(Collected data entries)
—————
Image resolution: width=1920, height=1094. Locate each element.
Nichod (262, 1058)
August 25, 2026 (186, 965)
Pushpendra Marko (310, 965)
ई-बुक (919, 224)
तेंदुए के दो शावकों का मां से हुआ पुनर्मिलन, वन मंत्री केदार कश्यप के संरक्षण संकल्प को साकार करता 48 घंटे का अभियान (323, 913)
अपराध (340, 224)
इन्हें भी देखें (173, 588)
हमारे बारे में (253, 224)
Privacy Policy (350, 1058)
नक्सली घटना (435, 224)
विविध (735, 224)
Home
—————
The records above need to be retyped in full, exactly as given.

**RESULT OF THIS TASK**:
Image resolution: width=1920, height=1094. Locate each element.
Nichod (262, 1058)
August 25, 2026 (186, 965)
Pushpendra Marko (310, 965)
ई-बुक (919, 224)
तेंदुए के दो शावकों का मां से हुआ पुनर्मिलन, वन मंत्री केदार कश्यप के संरक्षण संकल्प को साकार करता 48 घंटे का अभियान (323, 913)
अपराध (340, 224)
इन्हें भी देखें (173, 588)
हमारे बारे में (253, 224)
Privacy Policy (350, 1058)
नक्सली घटना (435, 224)
विविध (735, 224)
Home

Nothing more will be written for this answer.